3. Mechanisms for Cross-Border Data Transfers
According to the Regulation, cross-border data transfers can occur via the following mechanisms:
- ANPD’s adequacy decision;
- Contractual clauses for specific transfers;
- Standard Contractual Clauses (SCCs);
- Binding Corporate Rules (BCRs);
- Other mechanisms under LGPD Article 33, including periodic certifications, explicit consent from the data subject, or for legal or public policy obligations, among others.
4. Standard Contractual Clauses (SCCs)
When companies in or outside Brazil transfer personal data of Brazilian users abroad, they can use SCCs as a legal mechanism, but they must fully adopt the ANPD's provided SCCs (available in Annex II of Resolution CD/ANPD No. 19) without any modification. The SCCs cannot be amended directly or indirectly, nor can agreements contradict them. The ANPD may recognize SCCs from other countries or international organizations as equivalent.

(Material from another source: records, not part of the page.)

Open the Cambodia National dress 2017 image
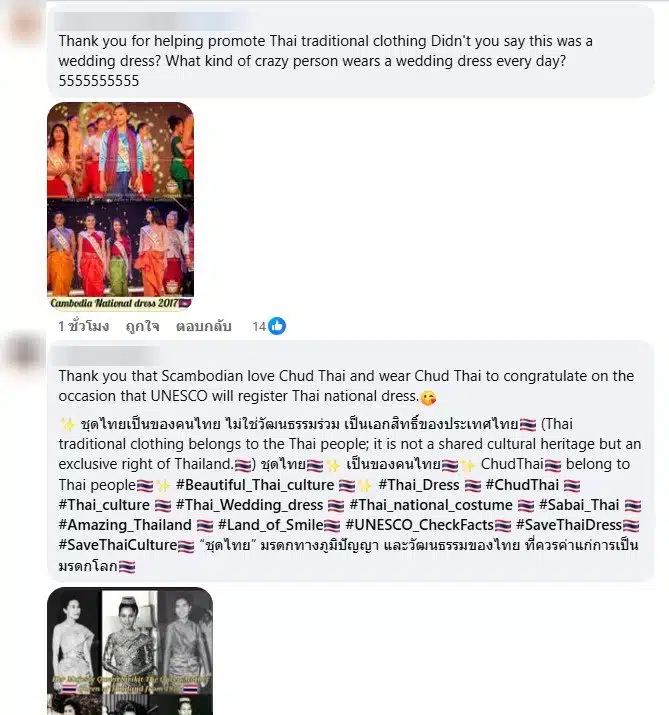Screen dimensions: 669x715 (x=120, y=206)
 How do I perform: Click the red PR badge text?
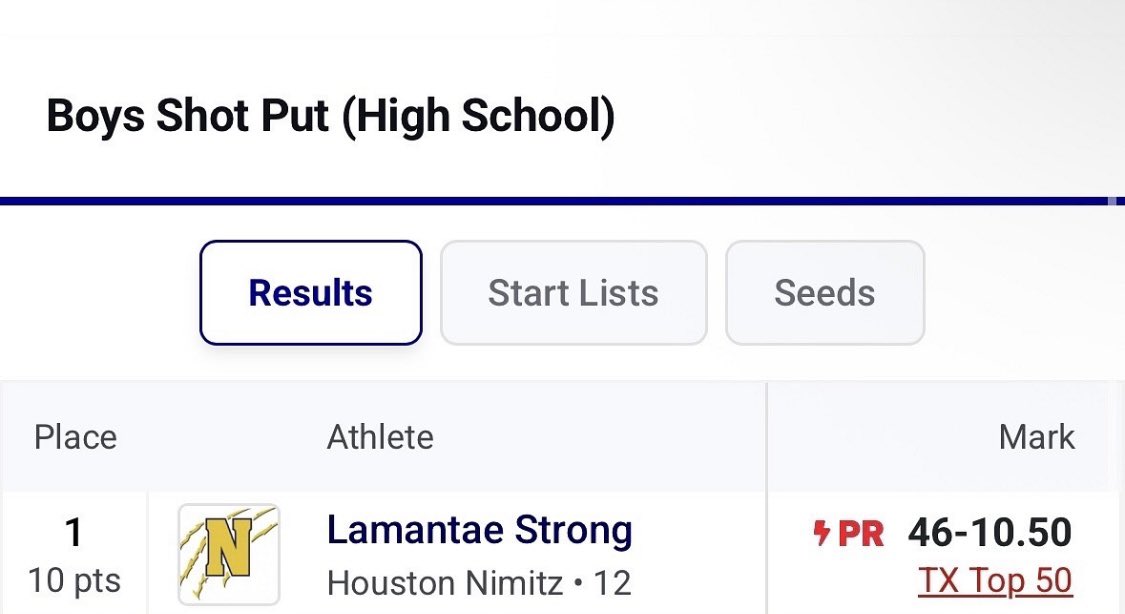[861, 534]
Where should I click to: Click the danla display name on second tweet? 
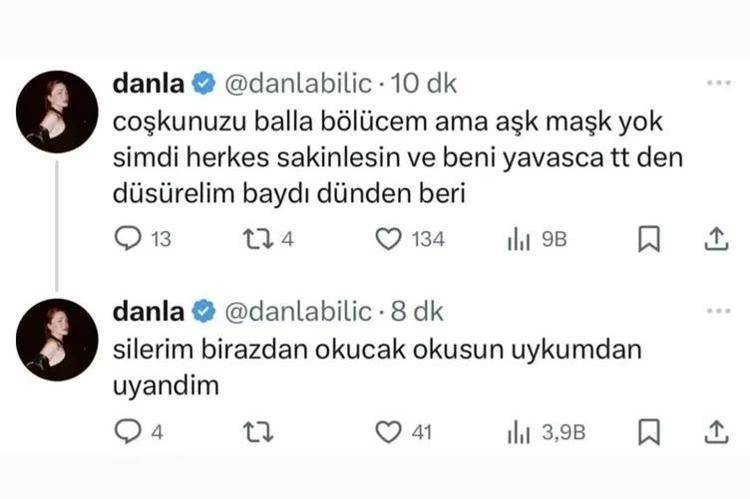click(x=147, y=312)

The Regulation requires transparency measures, meaning that data controllers must disclose the following in Portuguese on their websites, either on a dedicated page or within the existing privacy policy:
- The purpose, method, and duration of the data transfer;
- The destination country;
- The identity and contact details of the data controller;
- Information about data sharing and its purposes;
- The responsibilities of the parties involved and security measures;
- The rights of the data subject and how to exercise them, including contact details for complaints to the ANPD.
The SCCs cover topics like:
- Responsibility for sharing information, responding to data subject requests, and reporting security incidents;
- General obligations for processing data according to specific purposes and implementing security measures;
- Data subject rights;
- Liability for breaches;
- Jurisdiction clauses.
Unlike the EU’s SCCs, which distinguish between "controller-to-controller" and "controller-to-processor" scenarios, Brazil’s SCCs are based on the role of the parties (data transferor or recipient) without modular clauses. Both parties share responsibility, especially when both are data controllers.

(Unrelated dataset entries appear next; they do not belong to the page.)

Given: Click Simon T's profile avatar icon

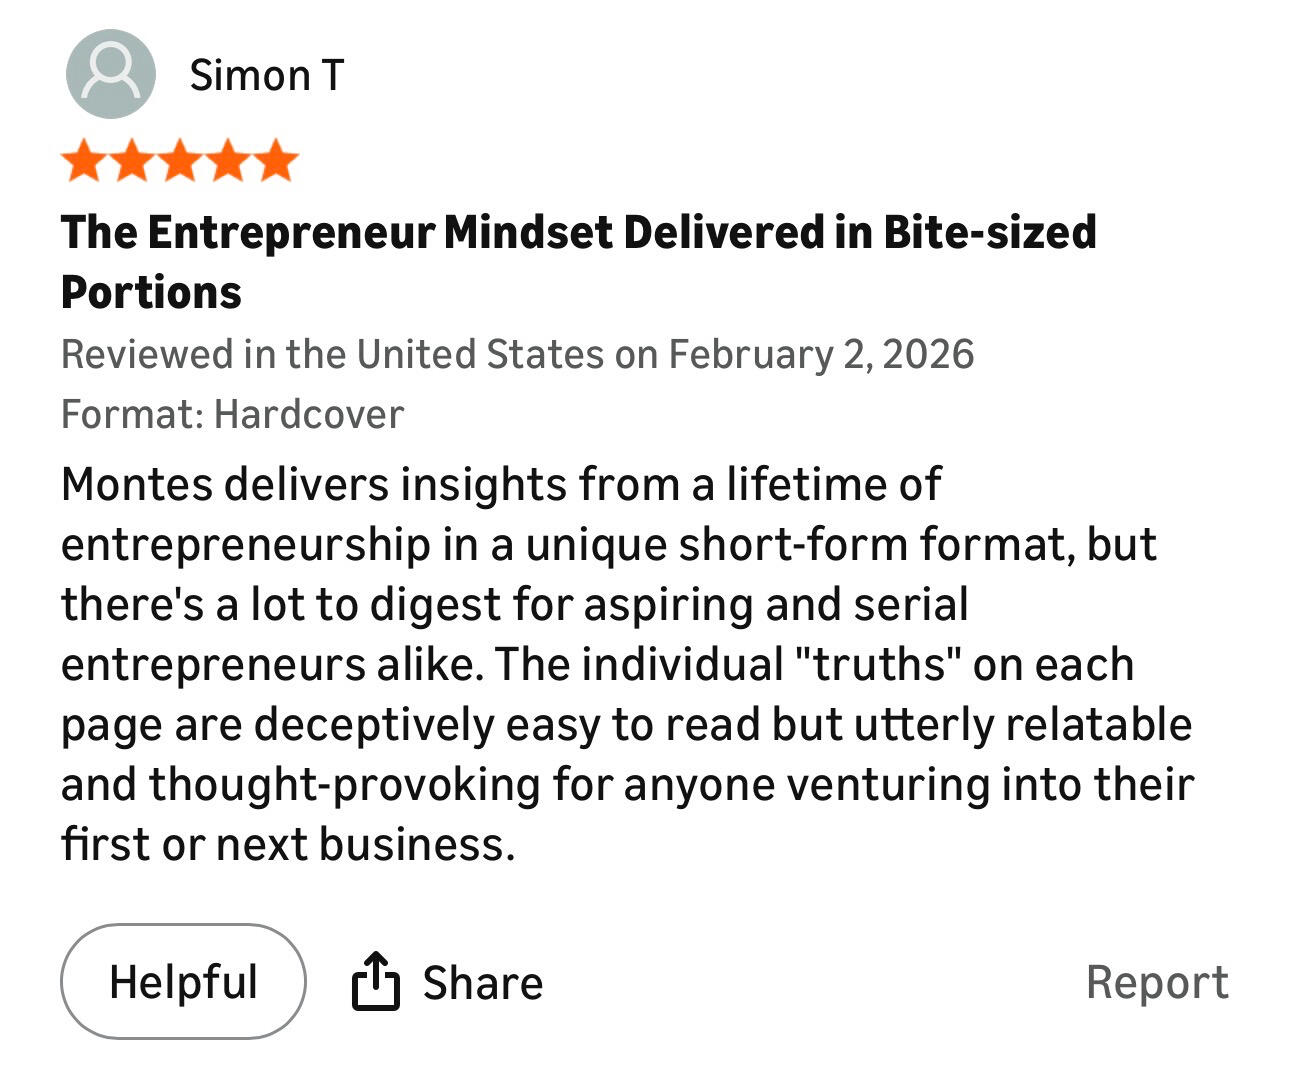Looking at the screenshot, I should pos(110,74).
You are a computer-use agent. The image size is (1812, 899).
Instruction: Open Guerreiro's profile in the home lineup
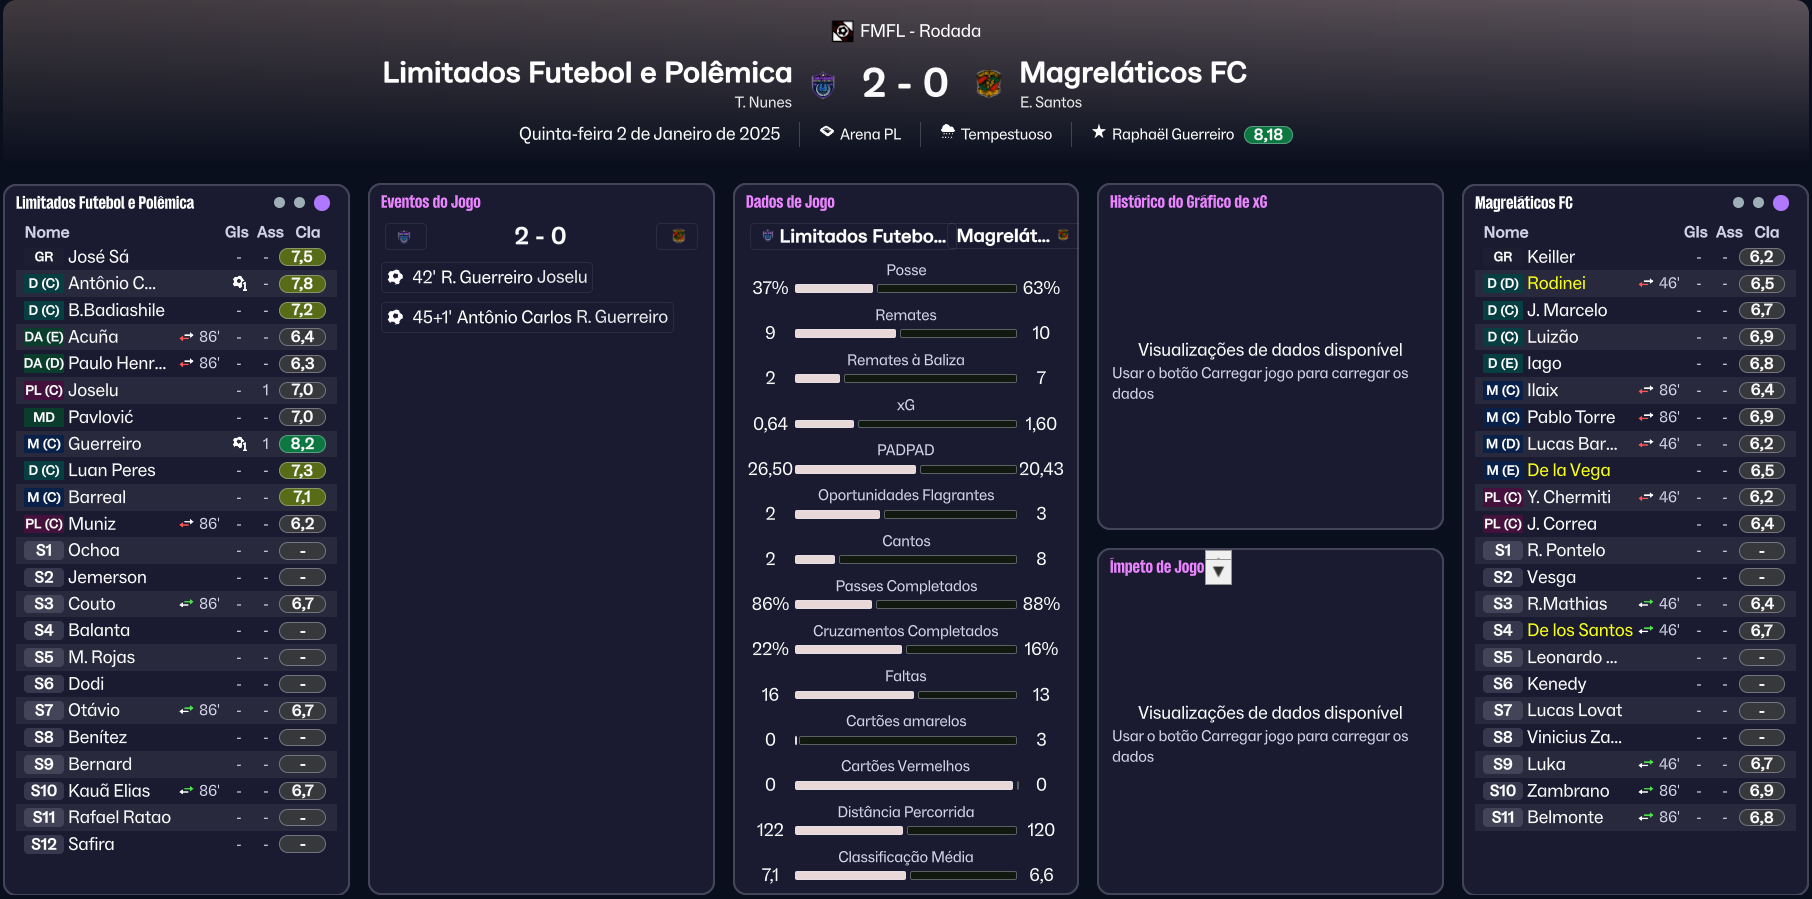coord(104,444)
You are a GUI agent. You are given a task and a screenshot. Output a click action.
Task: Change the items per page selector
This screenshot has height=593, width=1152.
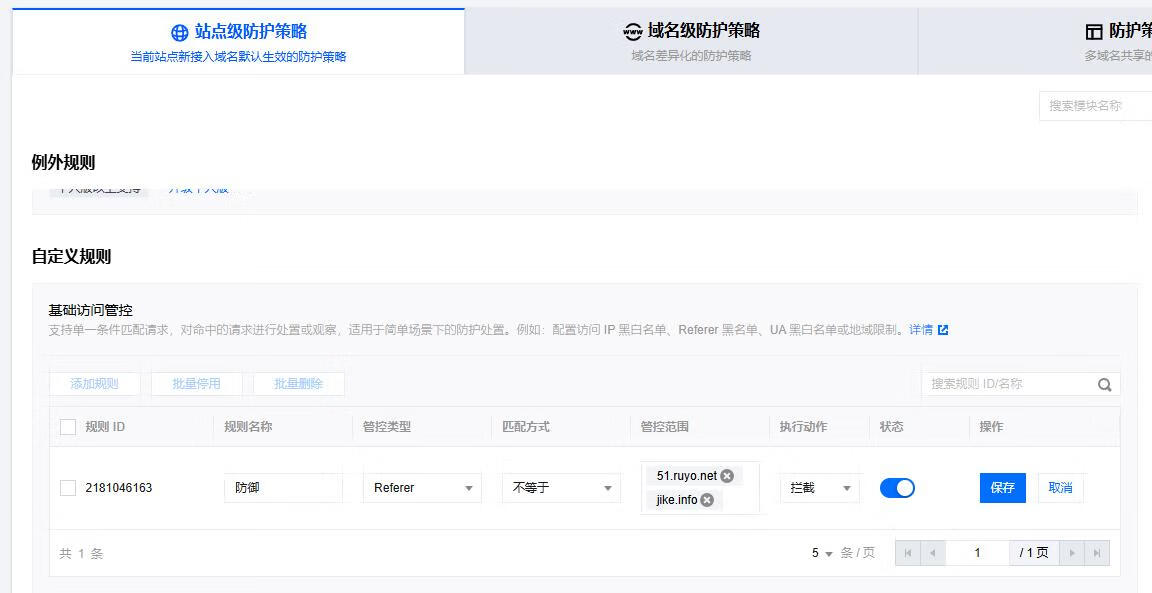tap(823, 553)
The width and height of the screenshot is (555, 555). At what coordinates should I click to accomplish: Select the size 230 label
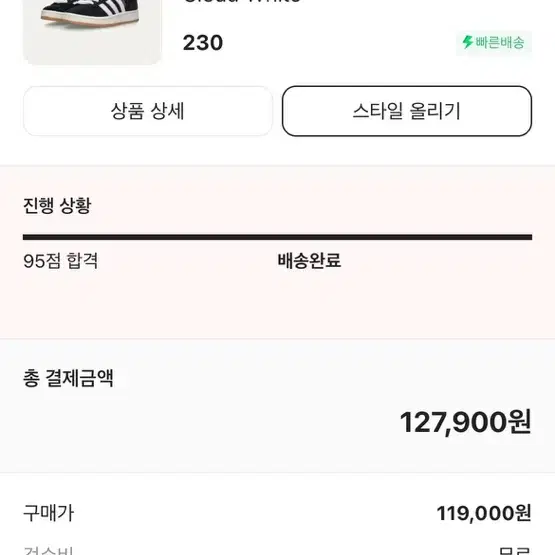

5. Binding Corporate Rules (BCRs)
BCRs apply to cross-border data transfers within the same corporate group. Approved by the ANPD, BCRs can serve as a mechanism for internal data transfers from Brazil to abroad within a corporate group.
The Regulation specifies that BCRs must include:
- A privacy governance program as per LGPD Article 50(2), including policies, safeguards, risk assessments, incident response plans, etc.;
- A description of cross-border data transfer activities, including data categories, processing operations, purposes, legal basis, and data subject types;
- Potential recipient countries;
- Corporate structure and roles of group entities in data transfers;
- Allocation of responsibilities;
- Data subject rights and mechanisms to exercise those rights;
- BCRs review procedures;
- Reporting obligations if any group entity is legally restricted from complying with BCRs.

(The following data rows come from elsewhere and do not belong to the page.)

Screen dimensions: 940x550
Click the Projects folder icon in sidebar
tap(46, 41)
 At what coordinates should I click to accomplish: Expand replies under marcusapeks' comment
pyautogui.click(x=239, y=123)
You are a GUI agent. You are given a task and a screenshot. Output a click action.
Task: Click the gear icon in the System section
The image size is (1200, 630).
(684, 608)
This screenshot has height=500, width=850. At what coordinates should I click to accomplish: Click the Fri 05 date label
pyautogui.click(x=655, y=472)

Compliance Recommendations
Companies operating in Brazil should pay close attention to the Regulation to ensure cross-border data transfer activities comply with Brazilian regulations. In general, businesses must establish a legitimate transfer mechanism and adhere to the cross-border transfer requirements.
If SCCs are used, companies must incorporate the ANPD’s SCCs into their contracts by August 23, 2025. It’s also important to implement transparency measures and disclose the required information as per the Regulation.